I'm having a bit of a fun getting my head around the PDP-11 memory model, hopefully someone can help. The setup is as follows:

I'm using SIMH to emulate an 11/53 with 256K of RAM. This is running RT-11 v5.0.3 with the XM monitor from an RL02. I'm trying to run a cross assembler written by APh as follows:

.run mx1600 Version of 22-Aug-78 Copyright APh *KB01 PASS1: NO MORE FREE STORAGE .

Whilst the program being assembled is trivially small, you can see I'm running out of memory. I've found a workaround using VBGEXE, like this:

.vbgexe Program? mx1600 Version of 22-Aug-78 Copyright APh *KB01 PASS1: %ALMOST OUT OF STORAGE - SWAPPING USR PASS2: CREF: .

However, I doubt that this was how things were done "back in the day". The RAM configuration seen within RT-11 is:

.show mem ------- Extended Memory -------- Address Module Words Type ------- ------ ----- ---- 17760000 IOPAGE 4096. HDW 01000000 MEMTOP 00176200 ...... 98752. 00170000 SL 1600. PVT 00160000 DU 2048. PVT ------ Low Memory ------- Address Module Words ------- ------ ----- 155564 DL 582. 120042 RMON 7593. 107000 USR 2321. 001000 ..BG.. 17920.

I have tried fiddling with other monitors and tweaking various bits in SYSGEN to try to free more low memory without much success.

My questions are:
  • Am I doing something obviously stupid?
  • Is my assumption that low memory is the constraint likely to be correct?
  • If so, what is a realistic maximum for available low memory on RT-11?

**REQUIRED WORK**:
A) Answer these from the post about the PDP-11 memory model:
(i) Which program is used to emulate the 11/53?
(ii) From which disk type is RT-11 running?
(iii) Which utility provided the workaround for the memory shortage?
B) In the post about the PDP-11 memory model, name every module listed under the Low Memory heading of the memory display.
C) Change the post about the PDP-11 memory model by rewriting the stretch from "However, I doubt" through "memory on RT-11?", with "fiddling" replaced by "experimenting".
The data that follow come from a different source than the post about the PDP-11 memory model.

**DATASET ROWS**:

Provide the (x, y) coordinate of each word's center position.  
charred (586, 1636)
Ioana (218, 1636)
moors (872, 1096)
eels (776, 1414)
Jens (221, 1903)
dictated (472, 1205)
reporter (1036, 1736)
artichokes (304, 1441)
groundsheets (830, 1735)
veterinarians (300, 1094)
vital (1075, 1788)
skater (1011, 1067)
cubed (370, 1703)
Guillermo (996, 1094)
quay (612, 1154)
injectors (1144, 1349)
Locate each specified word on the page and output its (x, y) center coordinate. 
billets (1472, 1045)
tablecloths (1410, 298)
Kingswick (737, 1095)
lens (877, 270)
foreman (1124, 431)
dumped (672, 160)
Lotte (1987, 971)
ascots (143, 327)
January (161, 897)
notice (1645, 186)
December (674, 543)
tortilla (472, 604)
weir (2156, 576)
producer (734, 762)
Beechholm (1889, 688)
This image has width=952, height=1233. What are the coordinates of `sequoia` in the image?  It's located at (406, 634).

**ANSWER SET**:
A)
(i) SIMH
(ii) An RL02
(iii) VBGEXE

B) DL, RMON, USR, ..BG..

C)
However, I doubt that this was how things were done "back in the day". The RAM configuration seen within RT-11 is:

.show mem ------- Extended Memory -------- Address Module Words Type ------- ------ ----- ---- 17760000 IOPAGE 4096. HDW 01000000 MEMTOP 00176200 ...... 98752. 00170000 SL 1600. PVT 00160000 DU 2048. PVT ------ Low Memory ------- Address Module Words ------- ------ ----- 155564 DL 582. 120042 RMON 7593. 107000 USR 2321. 001000 ..BG.. 17920.

I have tried experimenting with other monitors and tweaking various bits in SYSGEN to try to free more low memory without much success.

My questions are:
  • Am I doing something obviously stupid?
  • Is my assumption that low memory is the constraint likely to be correct?
  • If so, what is a realistic maximum for available low memory on RT-11?